4 de outubro de 2012

O eremita e o doutor


O profundo silêncio do vetusto claustro era interrompido a horas certas pelo coro da santa missa - a elevar as vozes do cantochão envolto nas nuvens do turíbulo até ás abóbodas do antigo templo, senão até os céus - ou, após a primeira parte das refeições do meio dia e das vésperas, pela leitura por um dos monges, seguida por debate do tema que acabara de ser lido. Fora disto, o tempo todo se fazia ouvir o mais profundo silêncio a convidar à reflexão e à oração.

Há muito, o velho monge se habituara àquela absoluta falta de sons interrompida pelo cantar da cotovia e pelo farfalhar das árvores balançadas pela brisa constante no alto da montanha. Mas este era como o marulhar das praias, ao qual rapidamente se acostuma, que acalma e conduz à introspecção, a recolhimento e à prece.

No entanto, as discussões ao final das refeições lhe davam momentos de real prazer, seu cérebro disparava em busca de soluções e de argumentos. Não lhe movia a glória efêmera do silogismo perfeito com que derrotava algum desavisado que lhe contestasse ideia original ou explicação de obscuro tema. Sua modéstia o impedia de humilhar adversários ou de extrair qualquer gozo nisto. Mas o debate era estimulante, o exercício da dialética colocava em cheque suas opiniões, faziam-no revê-las ou lhe consolidava a convicção.

O abade, no entanto, o observava com olhos e ouvidos zelosos da virtude, e notava o brilho em seus olhos enquanto ouvia atentamente a leitura, preparando-se para a contenda que viria a seguir. O abade, certamente, não permitiria que aqueles rompantes, que lhe pareciam mera vaidade, prosseguissem sem reparo. Ordenou ao confessor que aconselhasse o velho monge a refletir sobre o pecado da arrogância intelectual e o induzisse a se retirar a algum eremitério e lá ficasse pelo tempo necessário a se corrigir de modo definitivo.

Foi assim e por isto que o velho monge passou dez anos a pão e água em seu retiro no deserto, sem livros, em completo jejum intelectual, recolhido apenas às orações, a refletir sobre a fatuidade do extenso saber pelo mero prazer do conhecer, sem consequências praticas no caminho da virtude e da salvação.

Quando julgou que se submetera à necessária humildade, retornou à abadia e se reintroduziu na rotina monasterial onde encontrou, recém chegado de cursos e aulas nas universidades de Bolonha, Paris, Oxford e Modena, o brilhante jovem monge que fora seu pupilo anos atrás, agora doutor e palestrante convidado pelo abade.

A alegria do reencontro logo se transformou em ansiosa expectativa de deliciosas e estimulantes conversas sobre temas adormecidos em sua mente de eremita, agora reavivadas pela presença de tão grandiosa inteligência e cultura.

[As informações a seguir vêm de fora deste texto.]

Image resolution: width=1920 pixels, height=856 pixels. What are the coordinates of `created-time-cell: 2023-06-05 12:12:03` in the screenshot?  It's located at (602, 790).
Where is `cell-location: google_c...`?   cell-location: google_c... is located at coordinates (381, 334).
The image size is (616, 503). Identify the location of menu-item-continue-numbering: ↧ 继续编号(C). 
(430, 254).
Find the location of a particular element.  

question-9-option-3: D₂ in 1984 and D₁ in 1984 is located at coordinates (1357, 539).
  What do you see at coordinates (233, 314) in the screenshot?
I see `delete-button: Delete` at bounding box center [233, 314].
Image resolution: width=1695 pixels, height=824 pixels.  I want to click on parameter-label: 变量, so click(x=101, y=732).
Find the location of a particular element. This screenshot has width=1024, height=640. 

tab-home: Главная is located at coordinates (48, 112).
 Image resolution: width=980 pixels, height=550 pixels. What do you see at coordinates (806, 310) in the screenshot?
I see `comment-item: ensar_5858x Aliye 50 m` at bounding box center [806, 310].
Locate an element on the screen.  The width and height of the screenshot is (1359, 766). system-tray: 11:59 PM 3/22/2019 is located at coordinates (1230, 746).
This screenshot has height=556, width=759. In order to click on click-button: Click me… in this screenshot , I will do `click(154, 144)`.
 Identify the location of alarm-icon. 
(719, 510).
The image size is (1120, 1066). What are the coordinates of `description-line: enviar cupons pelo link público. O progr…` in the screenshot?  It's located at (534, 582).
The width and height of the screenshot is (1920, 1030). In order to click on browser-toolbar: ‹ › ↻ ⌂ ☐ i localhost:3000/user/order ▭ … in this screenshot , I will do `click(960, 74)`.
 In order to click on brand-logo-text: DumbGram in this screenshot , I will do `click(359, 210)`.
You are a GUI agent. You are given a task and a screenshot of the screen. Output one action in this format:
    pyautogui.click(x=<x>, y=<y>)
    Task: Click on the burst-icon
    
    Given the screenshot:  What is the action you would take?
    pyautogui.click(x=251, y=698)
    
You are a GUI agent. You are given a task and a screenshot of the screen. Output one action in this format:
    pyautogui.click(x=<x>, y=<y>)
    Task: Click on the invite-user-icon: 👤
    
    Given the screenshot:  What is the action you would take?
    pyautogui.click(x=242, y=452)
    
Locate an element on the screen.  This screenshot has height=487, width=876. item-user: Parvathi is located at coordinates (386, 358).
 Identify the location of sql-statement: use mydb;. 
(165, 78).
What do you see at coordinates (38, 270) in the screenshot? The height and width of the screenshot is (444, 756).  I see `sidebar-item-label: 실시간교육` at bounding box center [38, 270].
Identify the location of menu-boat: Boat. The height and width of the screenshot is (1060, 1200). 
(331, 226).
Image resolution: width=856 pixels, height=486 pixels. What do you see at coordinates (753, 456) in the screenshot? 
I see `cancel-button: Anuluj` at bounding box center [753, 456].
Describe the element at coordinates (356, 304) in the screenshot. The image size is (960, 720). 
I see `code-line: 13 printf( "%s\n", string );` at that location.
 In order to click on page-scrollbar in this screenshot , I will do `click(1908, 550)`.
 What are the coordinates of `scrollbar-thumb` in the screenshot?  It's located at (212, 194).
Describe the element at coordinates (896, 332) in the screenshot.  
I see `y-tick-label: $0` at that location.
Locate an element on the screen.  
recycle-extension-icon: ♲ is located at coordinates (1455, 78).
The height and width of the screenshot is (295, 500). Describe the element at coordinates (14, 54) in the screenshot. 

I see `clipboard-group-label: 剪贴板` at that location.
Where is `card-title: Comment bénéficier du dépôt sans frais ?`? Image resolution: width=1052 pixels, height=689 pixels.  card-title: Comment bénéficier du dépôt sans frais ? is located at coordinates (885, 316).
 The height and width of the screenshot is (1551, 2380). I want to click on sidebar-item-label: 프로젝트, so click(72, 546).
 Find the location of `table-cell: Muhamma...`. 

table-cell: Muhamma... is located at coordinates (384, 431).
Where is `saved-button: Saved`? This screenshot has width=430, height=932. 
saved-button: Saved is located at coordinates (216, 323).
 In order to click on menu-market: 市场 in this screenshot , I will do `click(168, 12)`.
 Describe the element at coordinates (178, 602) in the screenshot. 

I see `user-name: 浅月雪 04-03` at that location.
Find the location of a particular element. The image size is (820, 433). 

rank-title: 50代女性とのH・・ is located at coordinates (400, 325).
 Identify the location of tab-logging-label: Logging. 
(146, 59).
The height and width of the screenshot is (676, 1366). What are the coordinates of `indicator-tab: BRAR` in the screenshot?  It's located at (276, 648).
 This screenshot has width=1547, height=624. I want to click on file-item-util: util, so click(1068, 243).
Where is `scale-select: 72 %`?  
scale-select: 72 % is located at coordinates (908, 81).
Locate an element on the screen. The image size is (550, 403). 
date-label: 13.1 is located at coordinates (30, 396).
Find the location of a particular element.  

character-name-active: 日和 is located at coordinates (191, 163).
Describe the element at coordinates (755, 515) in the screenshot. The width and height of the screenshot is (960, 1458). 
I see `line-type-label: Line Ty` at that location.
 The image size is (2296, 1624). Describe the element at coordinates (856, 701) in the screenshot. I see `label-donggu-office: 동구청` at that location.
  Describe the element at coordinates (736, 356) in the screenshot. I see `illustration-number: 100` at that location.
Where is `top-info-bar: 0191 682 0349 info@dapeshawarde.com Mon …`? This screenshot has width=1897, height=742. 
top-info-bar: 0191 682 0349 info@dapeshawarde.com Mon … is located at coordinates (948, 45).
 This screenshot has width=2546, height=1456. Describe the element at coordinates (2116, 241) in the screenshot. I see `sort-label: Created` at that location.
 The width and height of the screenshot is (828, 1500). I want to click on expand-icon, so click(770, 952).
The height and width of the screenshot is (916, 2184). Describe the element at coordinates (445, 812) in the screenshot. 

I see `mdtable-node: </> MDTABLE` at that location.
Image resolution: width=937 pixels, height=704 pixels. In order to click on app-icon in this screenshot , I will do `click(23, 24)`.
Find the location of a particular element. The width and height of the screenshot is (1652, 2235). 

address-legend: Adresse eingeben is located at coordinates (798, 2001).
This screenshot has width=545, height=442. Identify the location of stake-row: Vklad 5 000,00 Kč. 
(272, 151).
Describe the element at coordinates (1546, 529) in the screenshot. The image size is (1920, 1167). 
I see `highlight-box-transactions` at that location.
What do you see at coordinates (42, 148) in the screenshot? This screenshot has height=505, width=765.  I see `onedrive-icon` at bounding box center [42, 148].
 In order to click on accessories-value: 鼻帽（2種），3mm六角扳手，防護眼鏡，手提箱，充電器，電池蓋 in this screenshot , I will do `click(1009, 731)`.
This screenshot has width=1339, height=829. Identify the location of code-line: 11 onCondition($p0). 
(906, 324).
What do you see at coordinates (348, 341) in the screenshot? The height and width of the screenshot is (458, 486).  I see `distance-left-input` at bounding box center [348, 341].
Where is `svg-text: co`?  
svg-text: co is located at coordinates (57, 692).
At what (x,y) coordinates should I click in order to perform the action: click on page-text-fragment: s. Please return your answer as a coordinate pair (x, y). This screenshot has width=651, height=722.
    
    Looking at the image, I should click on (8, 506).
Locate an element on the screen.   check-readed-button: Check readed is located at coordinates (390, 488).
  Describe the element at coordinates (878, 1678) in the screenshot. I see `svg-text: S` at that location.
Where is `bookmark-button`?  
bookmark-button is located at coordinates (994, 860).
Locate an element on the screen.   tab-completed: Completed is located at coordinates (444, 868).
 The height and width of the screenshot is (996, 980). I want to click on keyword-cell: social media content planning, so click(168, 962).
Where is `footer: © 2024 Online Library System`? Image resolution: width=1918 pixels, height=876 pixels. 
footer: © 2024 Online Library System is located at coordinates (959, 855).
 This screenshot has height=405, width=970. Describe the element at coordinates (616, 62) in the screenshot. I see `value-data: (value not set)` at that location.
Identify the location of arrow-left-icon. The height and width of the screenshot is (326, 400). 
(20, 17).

Como seria empolgante o enfrentamento daquela mente poderosa, quanto a aprender, a conferir a exatidão da lógica, a validar hipóteses por longo tempo adormecidas no silêncio do deserto.

O jovem monge proferiu sua palestra, contrapondo abordagens do mesmo tema por Agostinho e Aquino, seguida de comentários do abade. Tão pronto este concluiu seu pensamento, o velho monge, que desde seu retorno do eremitério se mantivera silencioso nos debates do refeitório, incontidamente, se lançou a discorrer argumentos contrários aos do jovem conferencista, e com tanto entusiasmo e ênfase que os demais monges se recolheram a recatada mudez, o abade o fitava de olhos esbugalhados e o jovem doutor, impassível, se limitava a arquear a sobrancelha direita.

O velho monge calou-se de repente, espantado com o próprio ardor e com o silencio sepulcral que o cercava. Entrelaçou os dedos junto ao peito, inclinou a cabeça e assim se manteve até que o abade proferisse a oração de encerramento da refeição. Ergueu-se com os demais e os acompanhou pelas arcadas que conduziam às celas, ajoelhou-se diante do leito e ali permaneceu por horas, em profunda contrição.

No dia seguinte, ao faltar à missa matinal, o velho monge foi encontrado morto, ainda ajoelhado no chão, meio corpo atirado sobre o modesto catre. Vergonha e embaraço liquidaram a ânsia por saber, o desejo do debate e, sem isto, a vida o abandonara.